Problem to solve:
Print, word for word, the stretch of the dialogue on parallel lines below that begins with the words containing "Nie. We accept" and ends with "that X is Z'?".

Source extract:
Nie. We are aware of that, and prefer all the inconvenience which results from the absence of a Definition.

Min. The 'inconvenience,' so far, has consisted of the ruin of Ax. 6 and Ax. 8. Let us now return to Ax. 9.

As to 9 (β), it is of course obviously true with regard to coincidental Lines: with regard to different 'Lines, which have the same direction,' I grant you that, if such Lines existed, they would make equal corresponding angles with any transversal; for they would then have a relationship of direction identical with that which belongs to coincidental Lines. But all this rests on an 'if'—if they existed.

Now let us combine 9 (β) with Axiom 6, and see what it is you ask me to grant. It is as follows:—

'There can be a Pair of different Lines that make equal angles with any transversal.'

I am not misrepresenting you, I think, if I say that you propound this as axiomatic truth—which, I need hardly remark, is a corollary deducible from the fourth Proposition in Table II. (see p. 34).

Nie. We accept the responsibility of the two Axioms separately, but not of a logical deduction from the two.

Min. There are certainly some logical deductions from Axioms (Contranominals for instance) that are not so axiomatic as the Axioms from which they come: but surely if you tell me 'it is axiomatic that X is Y' and 'it is axiomatic that Y is Z,' it is much the same as saying 'it is axiomatic that X is Z'?

Nie. It is very like it, we admit.

Min. Now take one more combination. Take 9 (α) and 9 (β). We thus eliminate the mysterious property altogether, and get a Proposition whose subject and predicate are perfectly definite geometrical conceptions—a Proposition which you assert to be, if not perfectly axiomatic, yet so nearly so as to be easily deducible from two Axioms—a Proposition which again lands us in Table II, and which, I will venture to say, is less axiomatic than any Proposition in that Table that has yet been proposed as an Axiom. We get this:—

'Lines which make equal corresponding angles with a certain transversal do so with any transversal,' which is Tab. II. 4 (see p. 34).

Here we have, condensed into one appalling sentence, the whole substance of Euclid I. 27, 28, and 29 (for the fact that the lines are 'separational' may be regarded as merely a go-between). Here we have the whole difficulty of Parallels swallowed at one gulp. Why, Euclid's much-abused 12th Axiom is nothing to it! If we had (what I fear has yet to be discovered) a unit of 'axiomaticity,' I should expect to find that Euclid's 12th Axiom (which you call in your Preface, at p. xiii, 'not axiomatic') was twenty or thirty times as axiomatic as this! I need not ask you for any further proof of Euc. I. 32. This wondrous Axiom, or quasi-Axiom, is quite sufficient machinery for your purpose, along with Euc. I. 13, which of course we grant you. Have you thought it necessary to provide any other machinery?

Data:
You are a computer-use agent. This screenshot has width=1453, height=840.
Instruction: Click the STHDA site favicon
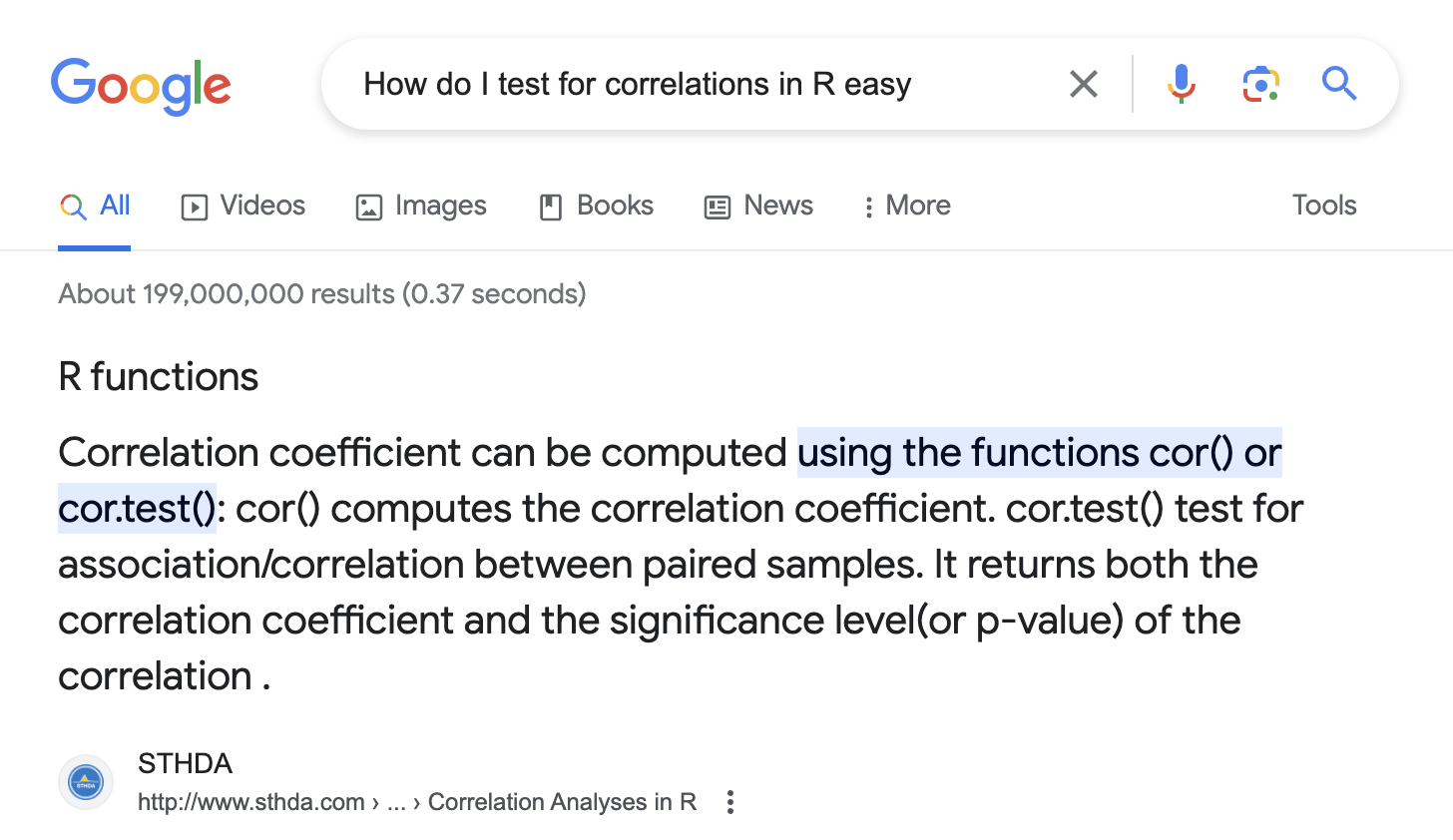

Answer below:
Nie. We accept the responsibility of the two Axioms separately, but not of a logical deduction from the two.

Min. There are certainly some logical deductions from Axioms (Contranominals for instance) that are not so axiomatic as the Axioms from which they come: but surely if you tell me 'it is axiomatic that X is Y' and 'it is axiomatic that Y is Z,' it is much the same as saying 'it is axiomatic that X is Z'?